BRO: How would you describe your philosophy of basketball?

Keating: P.J.'s defensive philosophy had a big influence on me. We held teams to 37, 38% field goal percentage. We worked on defense every day. There were no restrictions at the time as to how much you could practice every day. We had four hour practices, two 2-hour sessions. We did over-the-top on screens every day, we did defending the flash every day and we did stance. I remember the first practice; we just stood in a stance for five minutes. He had an idea of how to play defense. It was tough and it was hardnosed, it was man-to-man, but times where he'd teach zone. He was flexible, but he was rooted in a man-to-man defense. And his offense was the high post offense. Oddly enough, here I am at UCLA, where the offense came from. We did the high post shuffle cut, the whole version, the opposite post duck in, weakside flash - everything.

BRO: What are your goals for the UCLA basketball program? Where do you see the program 3-4 years from now?

Keating: My goal, personally, is to help us win. My philosophy as an assistant coach has always been to do everything humanly possible, to work as hard as you can to make the head coach successful.
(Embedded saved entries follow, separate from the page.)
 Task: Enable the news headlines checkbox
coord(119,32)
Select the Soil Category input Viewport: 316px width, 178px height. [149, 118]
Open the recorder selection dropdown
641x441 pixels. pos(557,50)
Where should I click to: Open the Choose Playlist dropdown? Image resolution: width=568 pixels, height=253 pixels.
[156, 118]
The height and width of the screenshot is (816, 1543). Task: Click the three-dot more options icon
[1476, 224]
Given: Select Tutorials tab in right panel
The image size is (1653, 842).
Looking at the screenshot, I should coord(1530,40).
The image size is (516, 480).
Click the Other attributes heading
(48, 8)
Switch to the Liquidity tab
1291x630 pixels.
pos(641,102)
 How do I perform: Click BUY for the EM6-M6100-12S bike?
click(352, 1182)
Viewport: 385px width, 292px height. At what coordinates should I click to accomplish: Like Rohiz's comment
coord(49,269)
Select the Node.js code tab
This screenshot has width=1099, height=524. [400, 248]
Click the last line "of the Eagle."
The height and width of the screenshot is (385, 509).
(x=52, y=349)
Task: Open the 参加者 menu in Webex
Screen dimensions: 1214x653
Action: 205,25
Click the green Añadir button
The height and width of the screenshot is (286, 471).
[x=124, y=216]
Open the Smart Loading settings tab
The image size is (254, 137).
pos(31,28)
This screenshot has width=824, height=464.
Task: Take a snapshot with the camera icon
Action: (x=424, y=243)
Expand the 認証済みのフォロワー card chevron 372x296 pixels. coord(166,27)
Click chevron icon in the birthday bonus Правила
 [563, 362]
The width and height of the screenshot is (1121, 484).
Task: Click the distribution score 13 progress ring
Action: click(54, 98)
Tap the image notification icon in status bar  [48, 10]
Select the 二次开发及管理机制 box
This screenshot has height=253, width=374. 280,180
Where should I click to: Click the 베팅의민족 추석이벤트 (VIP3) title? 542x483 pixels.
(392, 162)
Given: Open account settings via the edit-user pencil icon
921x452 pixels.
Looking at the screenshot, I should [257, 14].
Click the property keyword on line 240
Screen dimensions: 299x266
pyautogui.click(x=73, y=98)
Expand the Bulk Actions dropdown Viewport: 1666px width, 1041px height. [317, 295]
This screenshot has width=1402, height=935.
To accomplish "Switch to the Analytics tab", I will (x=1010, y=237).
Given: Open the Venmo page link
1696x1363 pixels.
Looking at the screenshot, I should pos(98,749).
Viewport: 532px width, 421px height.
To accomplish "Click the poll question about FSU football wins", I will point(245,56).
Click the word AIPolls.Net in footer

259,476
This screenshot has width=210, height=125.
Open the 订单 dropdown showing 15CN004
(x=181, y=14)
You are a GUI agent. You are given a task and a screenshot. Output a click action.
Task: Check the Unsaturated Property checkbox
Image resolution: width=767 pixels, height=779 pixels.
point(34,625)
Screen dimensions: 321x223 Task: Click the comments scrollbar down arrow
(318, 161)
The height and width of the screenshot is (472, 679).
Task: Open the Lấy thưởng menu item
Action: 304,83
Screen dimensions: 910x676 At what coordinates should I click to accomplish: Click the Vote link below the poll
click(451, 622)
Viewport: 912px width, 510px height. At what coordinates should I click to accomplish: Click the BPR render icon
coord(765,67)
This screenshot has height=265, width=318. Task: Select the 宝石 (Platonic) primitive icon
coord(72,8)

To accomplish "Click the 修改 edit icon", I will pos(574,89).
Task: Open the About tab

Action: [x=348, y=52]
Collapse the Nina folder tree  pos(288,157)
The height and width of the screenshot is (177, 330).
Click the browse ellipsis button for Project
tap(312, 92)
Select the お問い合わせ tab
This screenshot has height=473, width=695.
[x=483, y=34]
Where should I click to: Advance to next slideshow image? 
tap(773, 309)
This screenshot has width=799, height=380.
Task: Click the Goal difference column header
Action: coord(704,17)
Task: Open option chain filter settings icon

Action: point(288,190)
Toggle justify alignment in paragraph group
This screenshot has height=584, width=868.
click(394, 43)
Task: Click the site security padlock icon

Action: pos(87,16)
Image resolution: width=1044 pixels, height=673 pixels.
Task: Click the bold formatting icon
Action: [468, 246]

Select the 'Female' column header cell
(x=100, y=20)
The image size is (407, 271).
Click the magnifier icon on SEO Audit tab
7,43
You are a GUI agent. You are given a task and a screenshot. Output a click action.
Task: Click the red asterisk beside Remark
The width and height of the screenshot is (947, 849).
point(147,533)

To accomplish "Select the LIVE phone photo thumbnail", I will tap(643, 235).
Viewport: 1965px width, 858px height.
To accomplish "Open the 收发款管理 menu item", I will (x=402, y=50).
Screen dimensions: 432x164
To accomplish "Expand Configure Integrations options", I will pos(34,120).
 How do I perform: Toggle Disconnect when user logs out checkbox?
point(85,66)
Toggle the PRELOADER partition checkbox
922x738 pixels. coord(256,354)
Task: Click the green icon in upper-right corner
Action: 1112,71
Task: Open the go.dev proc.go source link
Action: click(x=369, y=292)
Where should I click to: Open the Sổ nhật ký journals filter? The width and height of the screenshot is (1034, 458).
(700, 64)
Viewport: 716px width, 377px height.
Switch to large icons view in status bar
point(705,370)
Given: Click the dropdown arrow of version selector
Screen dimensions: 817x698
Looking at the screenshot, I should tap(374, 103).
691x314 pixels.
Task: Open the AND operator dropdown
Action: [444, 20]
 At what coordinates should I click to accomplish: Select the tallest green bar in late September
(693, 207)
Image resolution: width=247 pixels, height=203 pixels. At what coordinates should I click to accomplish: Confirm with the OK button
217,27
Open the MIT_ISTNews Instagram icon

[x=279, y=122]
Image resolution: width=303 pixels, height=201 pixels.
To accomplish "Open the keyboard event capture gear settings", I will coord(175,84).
Because if the head coach is successful, someone is going to realize that there's other people helping him do that – and obviously that's the assistants. Specifically, there's a standard set here. Coach Wooden set that standard and now it's time to get back to that. The name UCLA still commands respect. That has been a difference already in the 2-3 days that I've been here. The phone calls that I've been making to people that I dealt with before – it's amazing how much better those calls are now that they are made from Westwood.